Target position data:
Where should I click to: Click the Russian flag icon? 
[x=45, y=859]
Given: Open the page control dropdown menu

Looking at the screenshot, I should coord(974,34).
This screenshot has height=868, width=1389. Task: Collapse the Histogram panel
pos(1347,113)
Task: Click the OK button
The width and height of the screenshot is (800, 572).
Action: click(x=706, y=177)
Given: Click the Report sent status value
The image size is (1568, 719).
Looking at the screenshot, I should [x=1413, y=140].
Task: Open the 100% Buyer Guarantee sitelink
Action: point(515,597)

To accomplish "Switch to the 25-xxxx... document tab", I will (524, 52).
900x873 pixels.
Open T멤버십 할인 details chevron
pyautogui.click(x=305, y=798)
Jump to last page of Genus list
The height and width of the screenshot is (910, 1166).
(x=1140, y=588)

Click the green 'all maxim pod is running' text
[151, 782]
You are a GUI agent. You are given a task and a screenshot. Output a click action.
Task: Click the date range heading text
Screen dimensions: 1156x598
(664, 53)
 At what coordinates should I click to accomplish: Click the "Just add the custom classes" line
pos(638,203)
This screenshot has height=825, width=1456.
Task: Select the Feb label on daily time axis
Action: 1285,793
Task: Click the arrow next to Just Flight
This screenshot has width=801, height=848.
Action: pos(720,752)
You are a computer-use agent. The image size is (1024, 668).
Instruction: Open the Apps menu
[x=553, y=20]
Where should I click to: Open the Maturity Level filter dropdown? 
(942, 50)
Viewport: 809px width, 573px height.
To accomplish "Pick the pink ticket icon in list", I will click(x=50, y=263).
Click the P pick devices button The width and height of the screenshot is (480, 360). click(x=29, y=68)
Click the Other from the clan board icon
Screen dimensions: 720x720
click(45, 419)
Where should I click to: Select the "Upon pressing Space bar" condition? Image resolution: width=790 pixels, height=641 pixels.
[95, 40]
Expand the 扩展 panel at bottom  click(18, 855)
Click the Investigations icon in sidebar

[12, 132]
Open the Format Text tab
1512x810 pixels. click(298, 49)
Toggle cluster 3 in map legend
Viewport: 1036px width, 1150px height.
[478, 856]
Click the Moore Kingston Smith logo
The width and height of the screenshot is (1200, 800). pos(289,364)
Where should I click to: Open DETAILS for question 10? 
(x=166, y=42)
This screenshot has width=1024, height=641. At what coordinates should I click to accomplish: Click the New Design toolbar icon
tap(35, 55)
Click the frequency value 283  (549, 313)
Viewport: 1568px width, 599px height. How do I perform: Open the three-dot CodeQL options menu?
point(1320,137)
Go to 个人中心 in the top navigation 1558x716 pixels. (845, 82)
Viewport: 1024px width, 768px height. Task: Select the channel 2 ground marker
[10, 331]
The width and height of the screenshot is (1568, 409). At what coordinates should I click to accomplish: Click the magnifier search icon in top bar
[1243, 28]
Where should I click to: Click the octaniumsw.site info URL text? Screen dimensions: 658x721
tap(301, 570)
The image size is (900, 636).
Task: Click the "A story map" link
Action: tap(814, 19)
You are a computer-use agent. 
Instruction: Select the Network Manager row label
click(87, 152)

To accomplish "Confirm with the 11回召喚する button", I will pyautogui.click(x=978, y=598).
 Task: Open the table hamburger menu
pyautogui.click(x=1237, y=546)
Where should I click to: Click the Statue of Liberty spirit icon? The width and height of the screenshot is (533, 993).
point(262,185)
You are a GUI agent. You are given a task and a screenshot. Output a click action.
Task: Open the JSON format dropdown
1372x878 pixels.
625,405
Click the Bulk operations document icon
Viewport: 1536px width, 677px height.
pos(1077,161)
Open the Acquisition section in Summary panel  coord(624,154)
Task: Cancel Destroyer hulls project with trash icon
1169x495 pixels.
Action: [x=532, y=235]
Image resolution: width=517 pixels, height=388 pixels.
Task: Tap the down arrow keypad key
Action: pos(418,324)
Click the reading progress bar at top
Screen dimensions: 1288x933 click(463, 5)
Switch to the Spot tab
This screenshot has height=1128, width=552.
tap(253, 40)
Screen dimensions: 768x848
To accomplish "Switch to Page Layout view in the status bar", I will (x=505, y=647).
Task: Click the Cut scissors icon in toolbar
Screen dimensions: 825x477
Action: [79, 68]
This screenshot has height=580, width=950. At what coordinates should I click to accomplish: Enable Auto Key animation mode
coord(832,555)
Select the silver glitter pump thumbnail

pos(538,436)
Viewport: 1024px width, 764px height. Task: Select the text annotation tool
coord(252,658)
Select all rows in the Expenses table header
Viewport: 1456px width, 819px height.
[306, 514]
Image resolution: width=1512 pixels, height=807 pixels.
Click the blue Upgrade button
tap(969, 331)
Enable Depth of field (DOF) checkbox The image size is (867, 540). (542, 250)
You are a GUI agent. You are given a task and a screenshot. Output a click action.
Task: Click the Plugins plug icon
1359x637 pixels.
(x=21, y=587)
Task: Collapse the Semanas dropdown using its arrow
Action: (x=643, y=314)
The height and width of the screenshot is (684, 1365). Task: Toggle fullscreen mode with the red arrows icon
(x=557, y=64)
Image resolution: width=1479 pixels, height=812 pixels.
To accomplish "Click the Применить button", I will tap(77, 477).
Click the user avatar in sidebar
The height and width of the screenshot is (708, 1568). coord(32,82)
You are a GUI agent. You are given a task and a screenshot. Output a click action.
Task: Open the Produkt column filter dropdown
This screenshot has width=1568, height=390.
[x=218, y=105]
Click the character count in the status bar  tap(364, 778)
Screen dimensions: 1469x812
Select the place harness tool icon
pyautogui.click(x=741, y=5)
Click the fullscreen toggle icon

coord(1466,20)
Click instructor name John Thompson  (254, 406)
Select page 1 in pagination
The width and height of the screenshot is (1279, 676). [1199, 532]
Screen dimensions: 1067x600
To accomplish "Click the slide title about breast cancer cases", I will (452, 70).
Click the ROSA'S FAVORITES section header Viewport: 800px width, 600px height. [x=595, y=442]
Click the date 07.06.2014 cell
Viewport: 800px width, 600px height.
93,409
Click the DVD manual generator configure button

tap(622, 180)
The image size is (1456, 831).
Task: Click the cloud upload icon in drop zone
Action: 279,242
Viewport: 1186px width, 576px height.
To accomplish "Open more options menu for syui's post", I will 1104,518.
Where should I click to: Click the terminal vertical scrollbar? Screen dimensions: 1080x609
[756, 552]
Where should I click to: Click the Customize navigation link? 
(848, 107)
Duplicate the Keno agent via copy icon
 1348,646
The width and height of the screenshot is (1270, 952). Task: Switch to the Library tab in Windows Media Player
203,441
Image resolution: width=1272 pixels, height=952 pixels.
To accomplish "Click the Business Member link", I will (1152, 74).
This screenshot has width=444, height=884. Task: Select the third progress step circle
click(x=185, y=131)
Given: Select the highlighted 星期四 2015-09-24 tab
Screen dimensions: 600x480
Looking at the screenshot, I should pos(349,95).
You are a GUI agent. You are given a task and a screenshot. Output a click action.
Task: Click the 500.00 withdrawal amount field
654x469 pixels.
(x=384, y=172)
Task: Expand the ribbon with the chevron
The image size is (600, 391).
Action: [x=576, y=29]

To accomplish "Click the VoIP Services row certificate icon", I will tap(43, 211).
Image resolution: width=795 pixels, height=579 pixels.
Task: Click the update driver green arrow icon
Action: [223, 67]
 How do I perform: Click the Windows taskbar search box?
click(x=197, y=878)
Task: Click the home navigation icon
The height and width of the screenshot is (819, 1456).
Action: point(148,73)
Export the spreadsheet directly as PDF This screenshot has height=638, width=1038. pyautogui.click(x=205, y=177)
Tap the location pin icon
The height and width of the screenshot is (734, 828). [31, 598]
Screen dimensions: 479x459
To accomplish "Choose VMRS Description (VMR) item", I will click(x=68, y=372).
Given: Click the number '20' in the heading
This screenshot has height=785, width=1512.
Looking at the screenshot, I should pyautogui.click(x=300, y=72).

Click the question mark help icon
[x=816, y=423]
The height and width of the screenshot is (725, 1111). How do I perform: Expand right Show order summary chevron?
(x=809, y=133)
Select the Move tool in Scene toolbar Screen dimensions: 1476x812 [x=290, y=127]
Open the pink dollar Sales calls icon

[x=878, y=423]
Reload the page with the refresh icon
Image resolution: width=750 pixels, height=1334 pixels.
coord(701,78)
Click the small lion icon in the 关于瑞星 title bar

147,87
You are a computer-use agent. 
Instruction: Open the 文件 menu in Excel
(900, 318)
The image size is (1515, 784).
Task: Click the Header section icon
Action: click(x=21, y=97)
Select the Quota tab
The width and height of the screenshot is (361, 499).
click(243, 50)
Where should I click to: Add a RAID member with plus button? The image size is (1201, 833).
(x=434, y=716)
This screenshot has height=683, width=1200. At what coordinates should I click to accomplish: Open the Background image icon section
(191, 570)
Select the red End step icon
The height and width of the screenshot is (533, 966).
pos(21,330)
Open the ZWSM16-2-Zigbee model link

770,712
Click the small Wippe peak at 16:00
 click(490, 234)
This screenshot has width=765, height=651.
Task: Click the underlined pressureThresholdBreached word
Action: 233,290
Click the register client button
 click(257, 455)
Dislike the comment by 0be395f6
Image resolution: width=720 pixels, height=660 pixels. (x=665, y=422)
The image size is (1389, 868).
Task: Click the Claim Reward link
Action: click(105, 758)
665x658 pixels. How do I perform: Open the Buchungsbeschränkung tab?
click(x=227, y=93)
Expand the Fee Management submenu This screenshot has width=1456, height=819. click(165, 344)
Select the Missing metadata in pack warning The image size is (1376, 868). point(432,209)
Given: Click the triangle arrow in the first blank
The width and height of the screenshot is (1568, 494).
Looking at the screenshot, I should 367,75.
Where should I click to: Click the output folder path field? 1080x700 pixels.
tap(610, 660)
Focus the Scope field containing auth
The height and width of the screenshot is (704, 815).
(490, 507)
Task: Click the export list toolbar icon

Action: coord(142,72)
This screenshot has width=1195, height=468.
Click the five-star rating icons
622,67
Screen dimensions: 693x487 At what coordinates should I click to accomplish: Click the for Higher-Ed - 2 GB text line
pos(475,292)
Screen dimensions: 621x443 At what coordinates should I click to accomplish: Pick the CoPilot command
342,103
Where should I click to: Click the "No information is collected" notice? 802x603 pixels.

# Directions for this task
Convert the data from the line containing "Duplicate the Keno agent via copy icon" through the line containing "Action: [x=576, y=29]" into a JSON list of strings, with one string per line and blank lines omitted.

# Exercise answer
[
  "Duplicate the Keno agent via copy icon",
  " 1348,646",
  "The width and height of the screenshot is (1270, 952). Task: Switch to the Library tab in Windows Media Player",
  "203,441",
  "Image resolution: width=1272 pixels, height=952 pixels.",
  "To accomplish \"Click the Business Member link\", I will (1152, 74).",
  "This screenshot has width=444, height=884. Task: Select the third progress step circle",
  "click(x=185, y=131)",
  "Given: Select the highlighted 星期四 2015-09-24 tab",
  "Screen dimensions: 600x480",
  "Looking at the screenshot, I should pos(349,95).",
  "You are a GUI agent. You are given a task and a screenshot. Output a click action.",
  "Task: Click the 500.00 withdrawal amount field",
  "654x469 pixels.",
  "(x=384, y=172)",
  "Task: Expand the ribbon with the chevron",
  "The image size is (600, 391).",
  "Action: [x=576, y=29]"
]